ArchitectureStaff

Staff Prep 19: Connection Pooling & SQLAlchemy — Pool Sizing & Leaks

April 4, 20269 min readPART 17 / 18

Back to Part 18: Celery Task Queues. Every Postgres connection is an OS process consuming roughly 5-10MB of RAM. At 500 connections you have burned 5GB before a single row is read. Pool sizing is arithmetic, not vibes. Connection leaks are worse. They accumulate invisibly for weeks and then your database refuses everything at the exact moment you least want it to. (I learned this during a Black Friday I would rather not relive.)

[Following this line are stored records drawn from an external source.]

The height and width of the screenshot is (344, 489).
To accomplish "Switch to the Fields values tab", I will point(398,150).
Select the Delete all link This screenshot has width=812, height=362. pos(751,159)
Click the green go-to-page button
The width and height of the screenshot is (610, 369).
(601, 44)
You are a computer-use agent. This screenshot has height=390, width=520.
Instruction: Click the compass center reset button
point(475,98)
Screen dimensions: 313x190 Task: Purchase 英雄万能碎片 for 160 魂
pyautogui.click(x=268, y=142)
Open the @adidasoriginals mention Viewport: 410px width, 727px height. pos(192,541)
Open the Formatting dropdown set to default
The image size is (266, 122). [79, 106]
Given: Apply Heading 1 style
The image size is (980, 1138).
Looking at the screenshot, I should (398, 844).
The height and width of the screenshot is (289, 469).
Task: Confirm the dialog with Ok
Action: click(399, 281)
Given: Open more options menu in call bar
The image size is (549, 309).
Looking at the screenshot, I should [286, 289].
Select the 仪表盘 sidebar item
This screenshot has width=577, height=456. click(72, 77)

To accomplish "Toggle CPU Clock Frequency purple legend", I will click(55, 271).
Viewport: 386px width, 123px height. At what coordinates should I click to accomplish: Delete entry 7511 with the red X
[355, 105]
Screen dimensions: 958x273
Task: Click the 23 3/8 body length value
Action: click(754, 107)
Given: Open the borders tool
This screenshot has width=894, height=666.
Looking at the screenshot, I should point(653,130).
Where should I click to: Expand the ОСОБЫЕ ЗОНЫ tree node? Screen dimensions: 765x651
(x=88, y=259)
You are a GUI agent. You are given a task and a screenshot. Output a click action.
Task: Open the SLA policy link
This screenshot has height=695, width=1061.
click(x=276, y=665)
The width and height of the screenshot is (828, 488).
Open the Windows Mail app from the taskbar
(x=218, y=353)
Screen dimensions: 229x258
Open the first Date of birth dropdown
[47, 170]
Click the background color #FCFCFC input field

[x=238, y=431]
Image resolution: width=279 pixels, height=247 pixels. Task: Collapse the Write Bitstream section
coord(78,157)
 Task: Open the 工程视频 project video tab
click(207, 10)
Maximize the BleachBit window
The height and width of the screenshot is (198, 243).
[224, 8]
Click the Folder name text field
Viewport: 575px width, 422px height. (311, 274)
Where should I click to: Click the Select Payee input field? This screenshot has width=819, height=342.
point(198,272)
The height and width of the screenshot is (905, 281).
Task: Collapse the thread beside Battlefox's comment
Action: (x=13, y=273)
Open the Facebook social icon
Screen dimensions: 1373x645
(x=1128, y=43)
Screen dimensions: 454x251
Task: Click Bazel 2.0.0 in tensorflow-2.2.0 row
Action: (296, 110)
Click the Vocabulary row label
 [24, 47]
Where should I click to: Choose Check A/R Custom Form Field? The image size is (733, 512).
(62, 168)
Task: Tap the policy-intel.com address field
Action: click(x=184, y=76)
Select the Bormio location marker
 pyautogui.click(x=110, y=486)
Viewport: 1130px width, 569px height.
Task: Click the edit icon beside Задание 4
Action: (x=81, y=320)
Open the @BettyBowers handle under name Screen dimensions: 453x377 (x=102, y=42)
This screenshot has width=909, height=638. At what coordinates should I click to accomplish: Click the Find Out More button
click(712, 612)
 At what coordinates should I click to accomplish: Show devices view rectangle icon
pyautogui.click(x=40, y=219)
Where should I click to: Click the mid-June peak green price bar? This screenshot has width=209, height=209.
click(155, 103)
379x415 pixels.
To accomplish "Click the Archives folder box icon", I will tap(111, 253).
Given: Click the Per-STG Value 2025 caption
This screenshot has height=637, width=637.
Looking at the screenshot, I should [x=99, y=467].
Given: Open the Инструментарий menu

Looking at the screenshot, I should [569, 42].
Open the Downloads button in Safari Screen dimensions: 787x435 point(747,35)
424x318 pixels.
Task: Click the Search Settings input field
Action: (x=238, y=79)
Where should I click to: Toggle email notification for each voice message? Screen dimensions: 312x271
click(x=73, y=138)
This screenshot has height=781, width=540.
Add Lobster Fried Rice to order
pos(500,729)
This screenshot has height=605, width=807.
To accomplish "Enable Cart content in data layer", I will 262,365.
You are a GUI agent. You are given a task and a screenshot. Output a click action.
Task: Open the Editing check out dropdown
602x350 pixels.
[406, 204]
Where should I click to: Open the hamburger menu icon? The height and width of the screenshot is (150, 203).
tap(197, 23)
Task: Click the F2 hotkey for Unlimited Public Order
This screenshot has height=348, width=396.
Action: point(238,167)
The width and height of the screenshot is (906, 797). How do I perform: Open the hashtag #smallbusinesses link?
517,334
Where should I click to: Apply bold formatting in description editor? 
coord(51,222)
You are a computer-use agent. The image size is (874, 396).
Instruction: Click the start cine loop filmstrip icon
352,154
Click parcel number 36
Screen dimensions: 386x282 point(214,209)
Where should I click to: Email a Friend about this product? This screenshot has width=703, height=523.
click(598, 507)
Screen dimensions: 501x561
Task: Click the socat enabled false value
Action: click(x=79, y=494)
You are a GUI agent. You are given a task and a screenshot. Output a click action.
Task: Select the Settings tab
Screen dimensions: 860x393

Sqlalchemy async engine configuration

python

from sqlalchemy.ext.asyncio import create_async_engine, AsyncSession, async_sessionmaker
from sqlalchemy.pool import NullPool, AsyncAdaptedQueuePool

# Standard configuration
engine = create_async_engine(
    "postgresql+asyncpg://user:pass@localhost:5432/mydb",
    pool_size=20,          # keep 20 connections open permanently
    max_overflow=10,       # allow up to 10 extra under burst (total: 30)
    pool_timeout=30,       # wait up to 30s for a connection from pool
    pool_recycle=3600,     # recycle connections hourly (prevents stale connections)
    pool_pre_ping=True,    # test connection before use (detects dropped connections)
    echo=False,            # set True for SQL query logging (dev only)
)

# Session factory
AsyncSessionLocal = async_sessionmaker(
    engine,
    class_=AsyncSession,
    expire_on_commit=False,  # prevent lazy loading after commit
)

# FastAPI dependency
async def get_db():
    async with AsyncSessionLocal() as session:
        try:
            yield session
            await session.commit()
        except Exception:
            await session.rollback()
            raise
        # session.close() is called automatically by the context manager

Pool sizing math

The rule: max connections = pool_size + max_overflow per application instance. Total connections = max connections × number of app instances.

python

"""
Scenario:
- 4 Uvicorn workers per app instance
- 3 app instances (3 pods/VMs)
- Each worker creates its own engine pool (pool_size=10, max_overflow=5)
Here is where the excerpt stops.